Permission filtering moves into runAgent() itself, which closes a class of bugs I keep almost shipping: a scheduled job inheriting wildcard permissions because the filter lived in the wrong place. Every caller (parent agent, scheduled job, mesh probe, the /invoke endpoint) gets the same filter applied at the same point. The right place to enforce a rule is the place every path has to go through.

The Invoke tab grows a VueFlow graph that draws the live agent architecture from the runtime configs. It is the first time I can look at Anton and see his shape, not just his logs. Agents on the canvas, tools as edges, the whole thing redrawing as I add or remove a domain. The visualisation pushes a mental model into my head before it's anywhere in the code: agents are the organising principle. Everything else hangs off them.

Then a refactor I've been wanting for a while. The parent agent had 63 tools attached to it and had started making the kind of mistakes you make when there's too much choice on the table. I restructure it into 10 subsystem delegates, each a small agent of its own. The parent's job becomes routing and synthesis, not calling everything directly. Six times fewer tools at the top level, and the answers get sharper immediately. It's the same lesson as last weekend's calendar saga, scaled up: the LLM is good at picking the right thing from a small menu and bad at picking the right thing from a long one. Give it a small menu.

Output validation lands in the agent loop, with intermediate messages and deterministic tool confirmations. It kills an entire family of "tool succeeded, response is empty" bugs that used to surface as a silent Anton, which is the worst kind of failure mode in a chat interface. Then prime directives: a small set of immutable rules the agent loop enforces above any individual prompt. The first version is verbose; I rewrite each one to a single line. Directives sit at the top of the prompt-precedence stack: directives, agent prompt, prompt template, user message. The non-negotiable rules live in code; everything else is editable.

Prompts as data

Late in the week, the move that ties the rest together. All agent prompts go into the database. No hardcoded fallbacks. Editable from the UI, versioned, one row per agent. Anton's behaviour stops being something I deploy and starts being something I configure. Want a different tone for the calendar agent? Edit the row. Want to test a new prompt for research? Save a version, run the suite, keep it or roll back. The principle is the same one as memory: keep behaviour as data, not code, and you keep the option to change your mind cheaply.

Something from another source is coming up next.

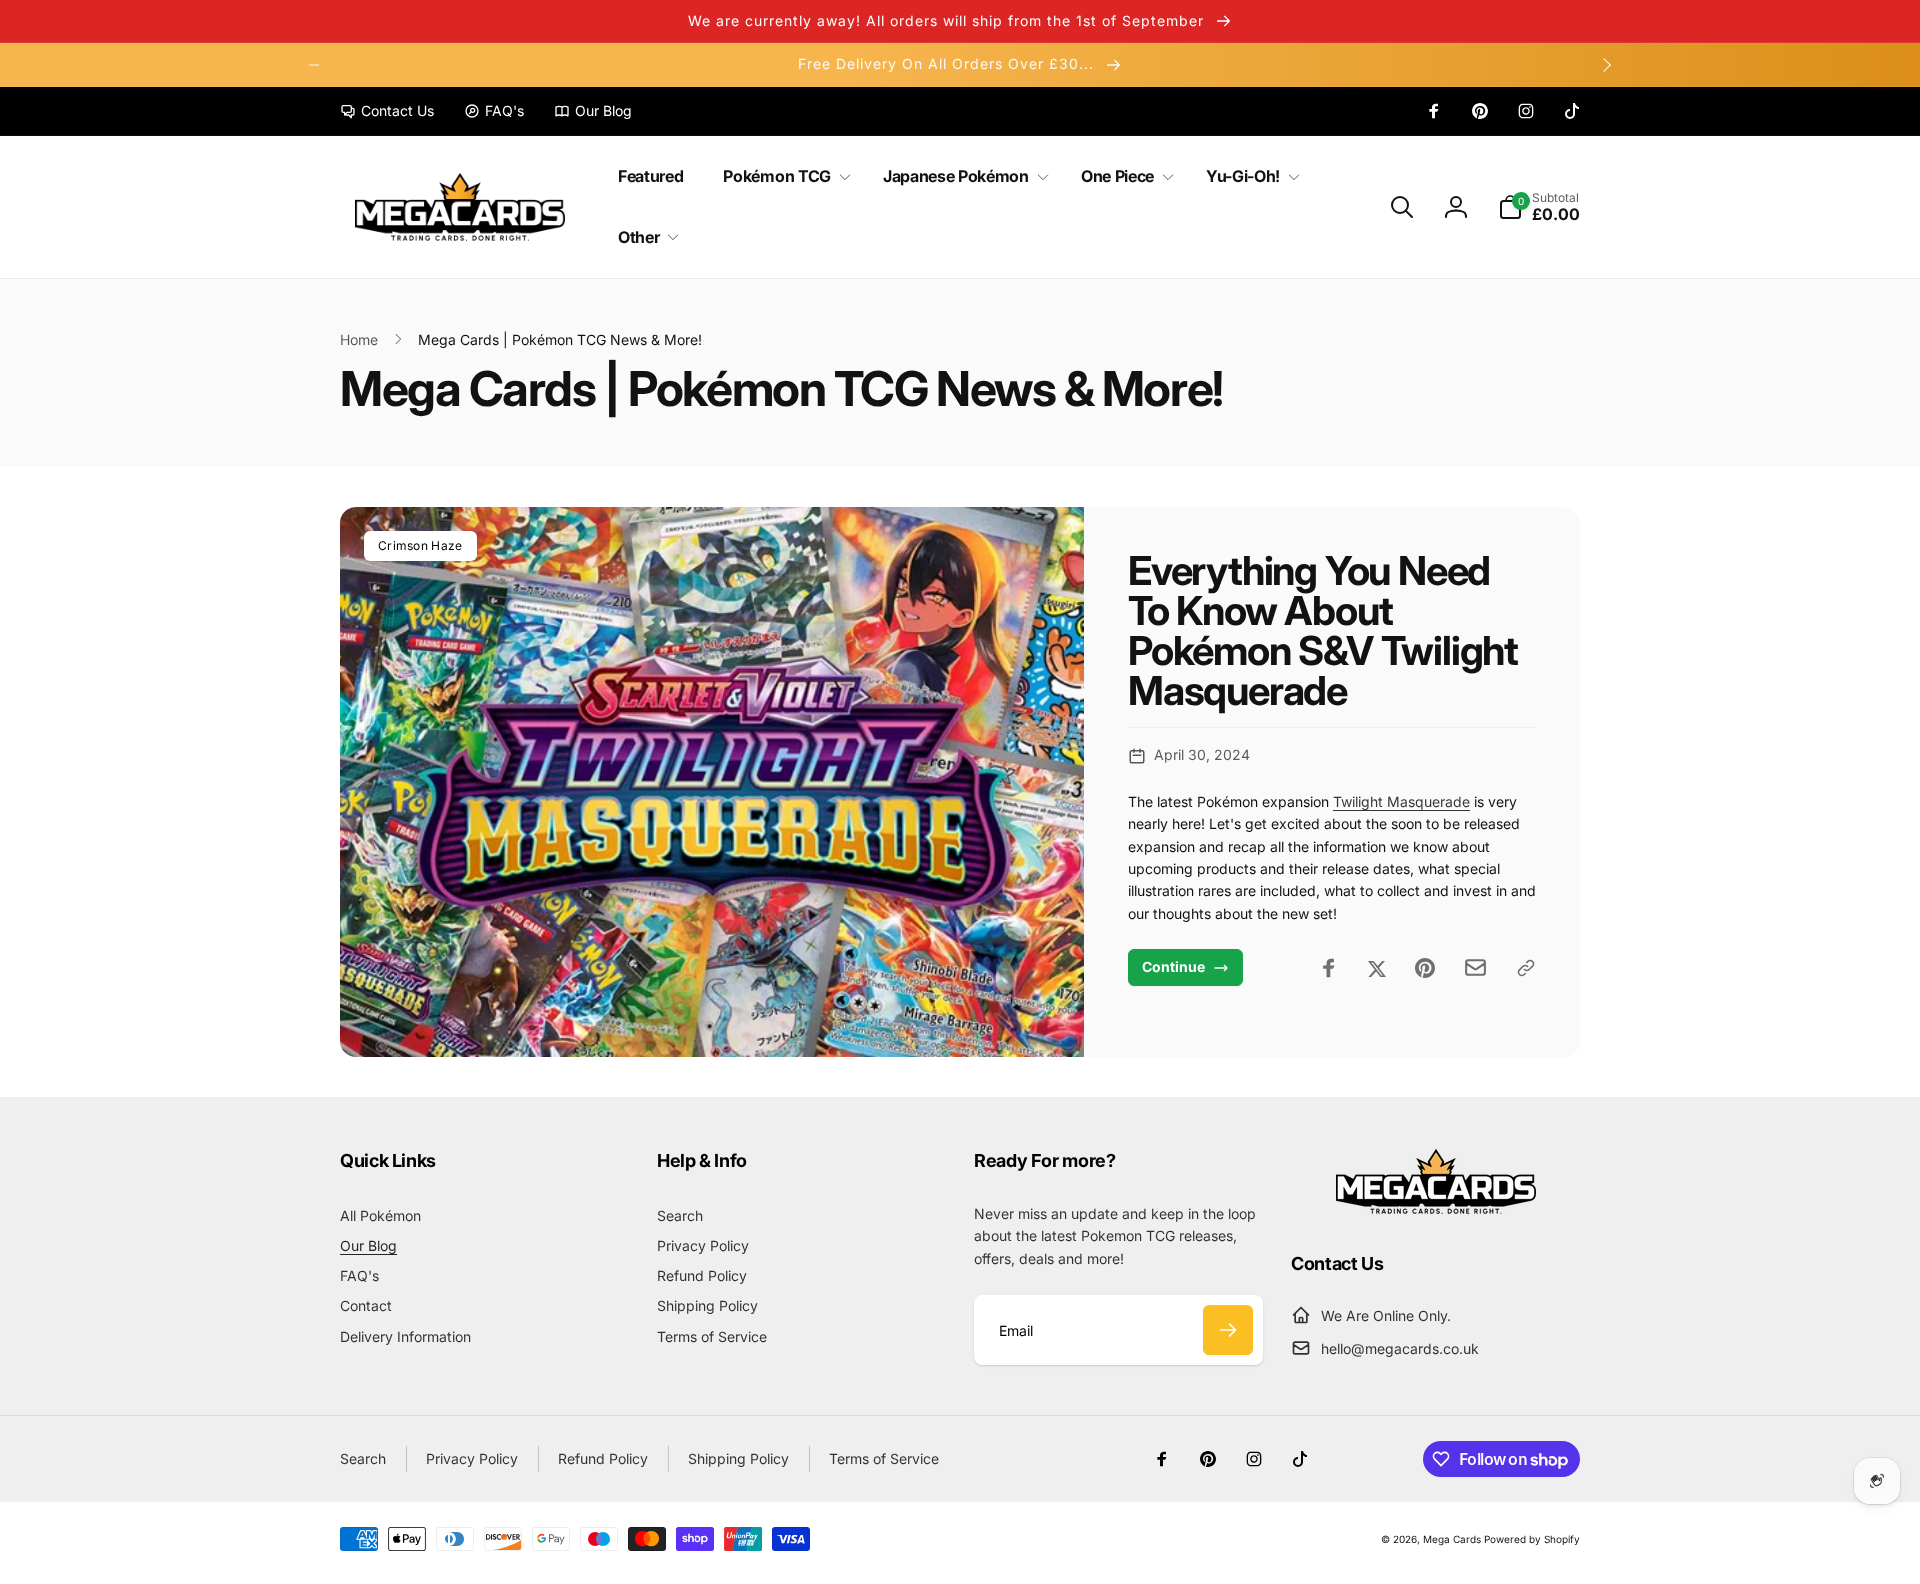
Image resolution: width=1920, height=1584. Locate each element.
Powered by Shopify (1532, 1539)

By Sunday night Anton is a different shape than he was on Monday. Inference is on vLLM. Models route through LiteLLM under codenames I picked in an evening. Memory has retrieval that respects domain and intent. Schedules are a real domain. Skills are a typed contract running in their own service with hot reload and metrics. Traces are queryable rows. Permissions are enforced at one chokepoint. Prompts live in the database. The parent has ten delegates instead of sixty-three tools. The week's lesson, the one I'm taking forward: the work that pays the most is the work that turns implicit conventions into explicit contracts. Once a thing has a shape on disk and an entry point in code, you can change anything around it without fear. Plumbing is invisible until it isn't, and this week was almost entirely plumbing.